Alzo lo sguardo verso di lui e mi scontro con due vibranti occhi verdi.
I lineamenti del viso, la pelle pallida su cui risalta una riga di eyeliner, le labbra esangui lo fanno assomigliare a una di quelle bambole di porcellana da custodire con cura dietro una vetrinetta di cristallo.
Ricordo che in quel momento la mia testa si era come svuotata, e vi risuonava dentro una sola, sbaragliante parola:
BELLISSIMO
Era il ragazzo più bello che avessi mai visto, e per un paio di minuti non riuscii a rispondere alla sua domanda.
“Ei amico, ci sei?”
Risvegliato come da un sogno, dopo un paio di mormorii finalmente gli porgo questa benedetta sigaretta.
“Grazie” fa lui soddisfatto, accennando un sorriso che mi fa tremare le ginocchia.
Menomale che sto seduto, penso.
Prima di quel momento mi era passato qualche volta per la testa che potessi essere gay.

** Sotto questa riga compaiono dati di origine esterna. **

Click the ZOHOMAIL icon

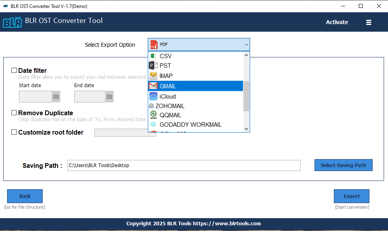click(152, 106)
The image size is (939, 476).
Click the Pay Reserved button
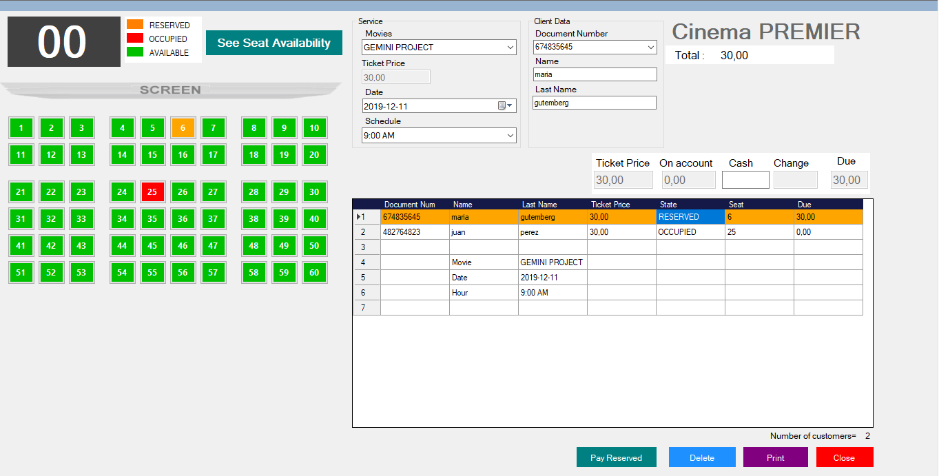click(x=615, y=457)
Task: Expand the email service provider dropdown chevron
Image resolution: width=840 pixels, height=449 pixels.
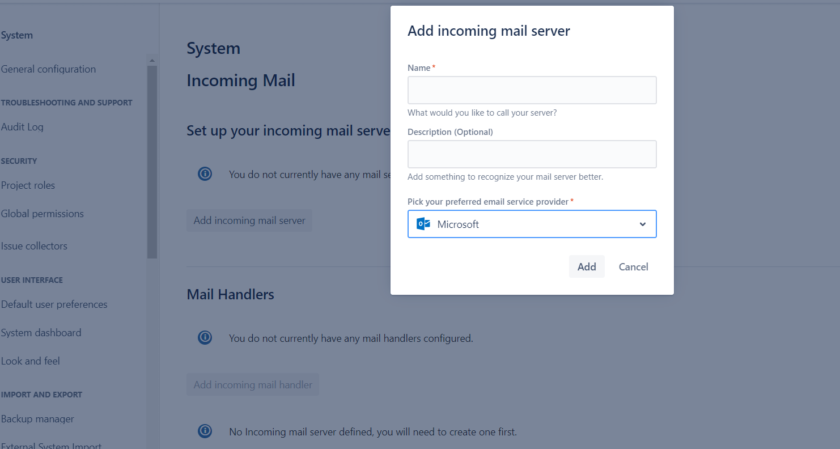Action: pyautogui.click(x=643, y=224)
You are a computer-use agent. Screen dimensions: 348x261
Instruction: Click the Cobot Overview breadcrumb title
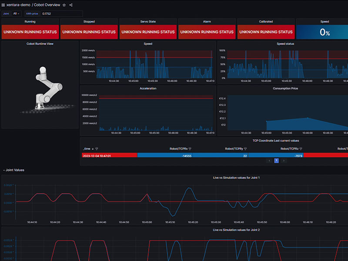pos(47,5)
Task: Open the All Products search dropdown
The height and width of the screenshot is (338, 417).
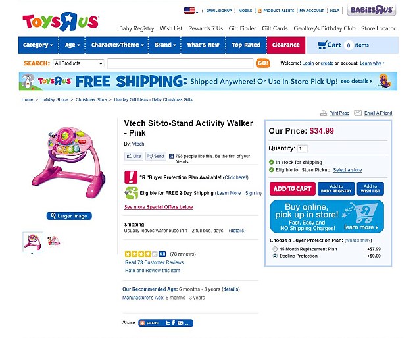Action: tap(78, 63)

Sia chiaro, avevo avuto delle storie più o meno serie con alcune ragazze, ma mai nessuna di loro mi aveva colpito a tal punto da potermi dire veramente innamorato di una di loro.
Ma allo stesso tempo, non mi interessavano nemmeno i ragazzi, o forse, non li avevo mai guardati cosi attentamente come stavo guardando lui in quel momento.
Sentivo che c’era qualcosa fra noi due, come una sorta di scarica elettrica, che si era scatenata non appena i nostri occhi si erano incontrati. E l’aveva avvertita anche lui, ne ero sicuro.
Seduto al mio tavolino lo osservavo e coglievo anche i più impercettibili gesti: il look total black in abbinamento con il colore dei capelli, la caviglia destra poggiata sul ginocchio sinistro, il modo che aveva di spostarsi di lato una ciocca che gli ricadeva lungo la guancia.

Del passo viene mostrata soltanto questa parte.